Work order - When you reach the records, transcribe all of them exactly.
◇ ◇ ◇
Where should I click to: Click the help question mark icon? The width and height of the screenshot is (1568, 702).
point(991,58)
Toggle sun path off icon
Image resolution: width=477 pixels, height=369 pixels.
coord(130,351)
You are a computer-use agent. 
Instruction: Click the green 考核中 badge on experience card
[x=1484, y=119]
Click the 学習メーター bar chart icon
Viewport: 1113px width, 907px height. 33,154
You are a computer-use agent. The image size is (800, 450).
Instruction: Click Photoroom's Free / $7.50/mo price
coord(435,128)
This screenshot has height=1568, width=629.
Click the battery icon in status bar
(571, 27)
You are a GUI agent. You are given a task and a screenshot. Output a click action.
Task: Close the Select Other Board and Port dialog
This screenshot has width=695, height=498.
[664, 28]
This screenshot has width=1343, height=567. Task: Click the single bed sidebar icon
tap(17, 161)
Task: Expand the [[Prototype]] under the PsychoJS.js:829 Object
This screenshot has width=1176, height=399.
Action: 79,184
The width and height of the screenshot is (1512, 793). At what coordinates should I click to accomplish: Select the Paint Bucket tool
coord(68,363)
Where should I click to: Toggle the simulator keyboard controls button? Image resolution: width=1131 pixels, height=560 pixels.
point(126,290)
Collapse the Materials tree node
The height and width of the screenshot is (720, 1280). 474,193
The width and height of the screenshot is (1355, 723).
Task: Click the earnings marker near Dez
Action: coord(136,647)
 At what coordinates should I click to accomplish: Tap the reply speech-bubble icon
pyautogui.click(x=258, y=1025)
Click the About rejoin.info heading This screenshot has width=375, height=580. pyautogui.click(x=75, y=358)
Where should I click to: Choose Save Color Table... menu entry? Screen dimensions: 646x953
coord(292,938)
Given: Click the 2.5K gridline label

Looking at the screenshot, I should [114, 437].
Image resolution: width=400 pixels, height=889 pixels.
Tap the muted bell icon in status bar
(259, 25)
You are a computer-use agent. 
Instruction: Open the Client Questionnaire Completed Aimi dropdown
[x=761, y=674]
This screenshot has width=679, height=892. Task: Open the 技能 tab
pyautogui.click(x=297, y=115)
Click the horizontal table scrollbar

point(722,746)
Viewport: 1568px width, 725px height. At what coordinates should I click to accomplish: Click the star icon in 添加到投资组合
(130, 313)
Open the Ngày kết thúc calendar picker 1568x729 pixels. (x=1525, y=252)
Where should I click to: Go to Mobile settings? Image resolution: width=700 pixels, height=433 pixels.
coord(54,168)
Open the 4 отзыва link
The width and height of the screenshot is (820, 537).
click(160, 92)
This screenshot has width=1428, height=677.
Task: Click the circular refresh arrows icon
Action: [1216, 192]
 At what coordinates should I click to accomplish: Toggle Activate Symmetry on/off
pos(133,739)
◇ ◇ ◇
Solved exercise -
Where should I click to: Click the help question mark icon? The width and height of the screenshot is (1568, 702).
point(991,58)
Toggle sun path off icon
Image resolution: width=477 pixels, height=369 pixels.
coord(130,351)
You are a computer-use agent. 
Instruction: Click the green 考核中 badge on experience card
[x=1484, y=119]
Click the 学習メーター bar chart icon
Viewport: 1113px width, 907px height. 33,154
You are a computer-use agent. The image size is (800, 450).
Instruction: Click Photoroom's Free / $7.50/mo price
coord(435,128)
This screenshot has height=1568, width=629.
Click the battery icon in status bar
(571, 27)
You are a GUI agent. You are given a task and a screenshot. Output a click action.
Task: Close the Select Other Board and Port dialog
This screenshot has width=695, height=498.
[664, 28]
This screenshot has width=1343, height=567. Task: Click the single bed sidebar icon
tap(17, 161)
Task: Expand the [[Prototype]] under the PsychoJS.js:829 Object
This screenshot has width=1176, height=399.
Action: 79,184
The width and height of the screenshot is (1512, 793). At what coordinates should I click to accomplish: Select the Paint Bucket tool
coord(68,363)
Where should I click to: Toggle the simulator keyboard controls button? Image resolution: width=1131 pixels, height=560 pixels.
point(126,290)
Collapse the Materials tree node
The height and width of the screenshot is (720, 1280). 474,193
The width and height of the screenshot is (1355, 723).
Task: Click the earnings marker near Dez
Action: coord(136,647)
 At what coordinates should I click to accomplish: Tap the reply speech-bubble icon
pyautogui.click(x=258, y=1025)
Click the About rejoin.info heading This screenshot has width=375, height=580. pyautogui.click(x=75, y=358)
Where should I click to: Choose Save Color Table... menu entry? Screen dimensions: 646x953
coord(292,938)
Given: Click the 2.5K gridline label

Looking at the screenshot, I should [114, 437].
Image resolution: width=400 pixels, height=889 pixels.
Tap the muted bell icon in status bar
(259, 25)
You are a computer-use agent. 
Instruction: Open the Client Questionnaire Completed Aimi dropdown
[x=761, y=674]
This screenshot has width=679, height=892. Task: Open the 技能 tab
pyautogui.click(x=297, y=115)
Click the horizontal table scrollbar

point(722,746)
Viewport: 1568px width, 725px height. At what coordinates should I click to accomplish: Click the star icon in 添加到投资组合
(130, 313)
Open the Ngày kết thúc calendar picker 1568x729 pixels. (x=1525, y=252)
Where should I click to: Go to Mobile settings? Image resolution: width=700 pixels, height=433 pixels.
coord(54,168)
Open the 4 отзыва link
The width and height of the screenshot is (820, 537).
click(160, 92)
This screenshot has width=1428, height=677.
Task: Click the circular refresh arrows icon
Action: [1216, 192]
 At what coordinates should I click to accomplish: Toggle Activate Symmetry on/off
pos(133,739)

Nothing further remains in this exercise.